Italian Train Explosion

Download PDFDownload PDFBy ThinkReliability Staff

On the evening of June 29, a train carrying liquefied natural gas derailed and exploded in the town of Viareggio, in western Italy.  Search and rescue operations are still ongoing, and the cause for the derailment is not yet known.  Although that means we are lacking some information, we can still begin our root cause analysis investigation, in the form of a Cause Map.  A thorough root cause analysis built as a Cause Map can capture all of the causes in a simple, intuitive format that fits on one page.

The benefit to beginning a root cause analysis investigation before all the information is known is to provide a framework for the investigation to build on.  People find it much easier to comment on a partially finished Cause Map than to piece together the investigation from scratch.

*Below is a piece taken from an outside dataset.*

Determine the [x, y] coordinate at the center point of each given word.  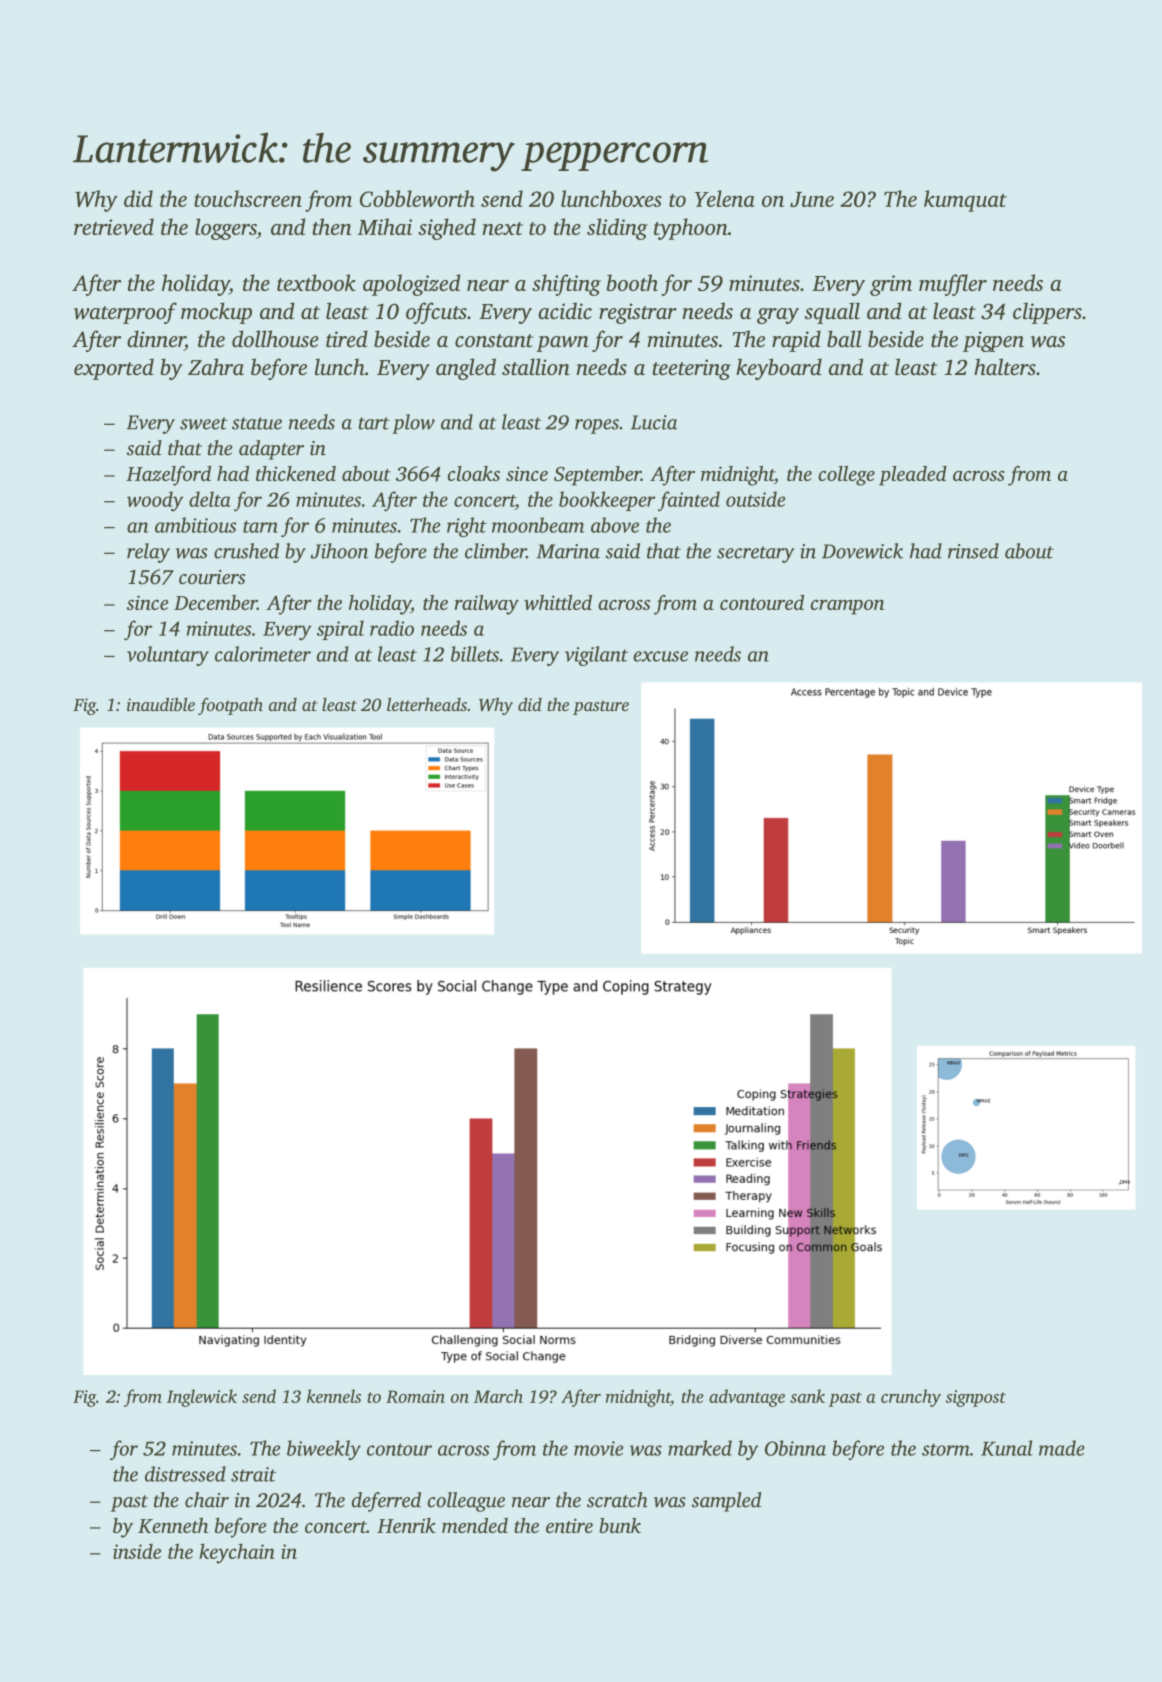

A root cause analysis template is available for download from the Think Reliability web page to assistant with the investigation.  The first step is to fill out the outline.  Don’t leave any blanks in the outline; if you don’t know something, put a question mark.  The first line is the ‘what’ or the problem.  Rather than spending time debating what ‘the problem’ is, we can put a number of things.  For example, the problem here could be defined as a gas leak, an explosion, and a train derailment.  We put all these things on the problem line.  The rest of the information is known, though we may add more detail later, except for differences.  Differences can be key to an investigation.  For example, if you have a process that works for 30 straight sunny days, then fails the day it rains, it is worth looking into the impact of the rain on the process.  Here, no differences are immediately coming to mind, so we’ll put a question mark in this blank.

Once we’ve defined the problem, we can define the problem with respect to the impact to the goals.  We don’t know how many people, overall, were killed or injured, but we can just put “at least” to show that the numbers aren’t exact.  We know that the environmental goal was impacted, because of the gas leak, the community goal was impacted because of the required evacuation, and the material/labor goal was impacted because of the collapsed houses, and the damage to the train.

Now we begin the analysis.  We begin with the impacted goals and ask “why” questions, moving to the right.  When we can’t answer the “why” question, we can use a question mark, or put some possibilities (theories) that have been presented.  For example, we’re not yet sure why the train derailed.  Some of the possibilities that have been presented are damage to the tracks, a problem with the braking system, or malfunctioning wagon locks.  The Cause Map (so far) is shown in the downloadable PDF (to download, click “Download PDF” above.)  As you can see, there is a lot of information present, even though we don’t know all of what happened yet.

As more information is available, we can update the Cause Map.  As with any root cause analysis, the level of detail in the analysis is based on the impact of the incident on the organization’s overall goals.